A one-state reality could, in principle, be based on democratic rule and equal citizenship. But such an arrangement is not on offer at the moment. Forced to choose between Israel’s Jewish identity and liberal democracy, Israel has chosen the former. It has locked in a system of Jewish supremacy, wherein non-Jews are structurally discriminated against or excluded in a tiered scheme: some non-Jews have most of, but not all, the rights that Jews have, while most non-Jews live under severe segregation, separation, and domination.

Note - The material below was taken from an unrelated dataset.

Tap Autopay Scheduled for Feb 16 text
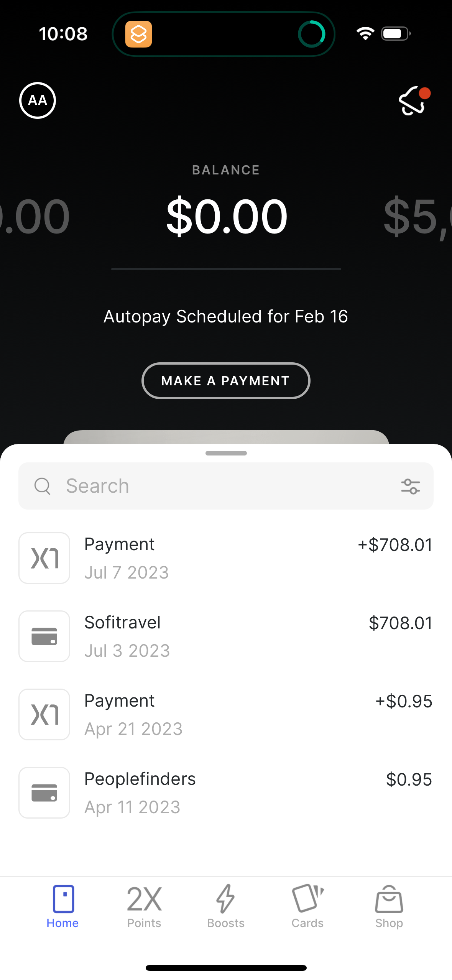The image size is (452, 980). point(226,317)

A peace process in the closing years of the twentieth century offered the tantalizing possibility of something different. But since the 2000 Camp David summit, where U.S.-led negotiations failed to achieve a two-state agreement, the phrase “peace process” has served mostly to distract from the realities on the ground and to offer an excuse for not acknowledging them. The second Intifada, which erupted soon after the disappointment at Camp David, and Israel’s subsequent intrusions into the West Bank transformed the Palestinian Authority into little more than a security subcontractor for Israel. They also accelerated the rightward drift of Israeli politics, the population shifts brought about by Israeli citizens moving into the West Bank, and the geographical fragmentation of Palestinian society. The cumulative effect of these changes became evident during the 2021 crisis over the appropriation of Palestinian homes in East Jerusalem, which pitted not just Israeli settlers and Palestinians but also Jewish and Palestinian citizens of Israel against each other in a conflict that split cities and neighborhoods.

Netanyahu’s new government, composed of a coalition of right-wing religious and nationalist extremists, epitomizes these trends. Its members boast of their mission to create a new Israel in their image: less liberal, more religious, and more willing to own discrimination against non-Jews. Netanyahu has written that “Israel is not a state of all its citizens” but rather “of the Jewish people—and only it.” The man he appointed as minister of national security, Itamar Ben-Gvir, has declared that Gaza should be “ours” and that “the Palestinians can go to . . . Saudi Arabia or other places, like Iraq or Iran.” This extremist vision has long been shared by at least a minority of Israelis and has strong grounding in Zionist thought and practice. It began gaining adherents soon after Israel occupied the Palestinian territories in the 1967 war. And although it is not yet a hegemonic view, it can plausibly claim a majority of Israeli society and can no longer be termed a fringe position.

The fact of a one-state reality has long been obvious to those who live in Israel and the territories it controls and to anyone who has paid attention to the inexorable shifts on the ground. But in the past few years, something has changed. Until recently, the one-state reality was rarely acknowledged by important actors, and those who spoke the truth out loud were ignored or punished for doing so. With remarkable speed, however, the unsayable has become close to conventional wisdom.

Democracy for some 

To see the reality of a single state, many observers will need to put on new glasses. These are people who are used to seeing a distinction between the occupied territories and Israel proper—that is, the state as it existed before 1967, when Israel captured the West Bank and Gaza—and think Israel’s sovereignty is limited to the territory it controlled before 1967. But the state and sovereignty are not the same. The state is defined by what it controls, whereas sovereignty depends on other states’ recognizing the legality of that control.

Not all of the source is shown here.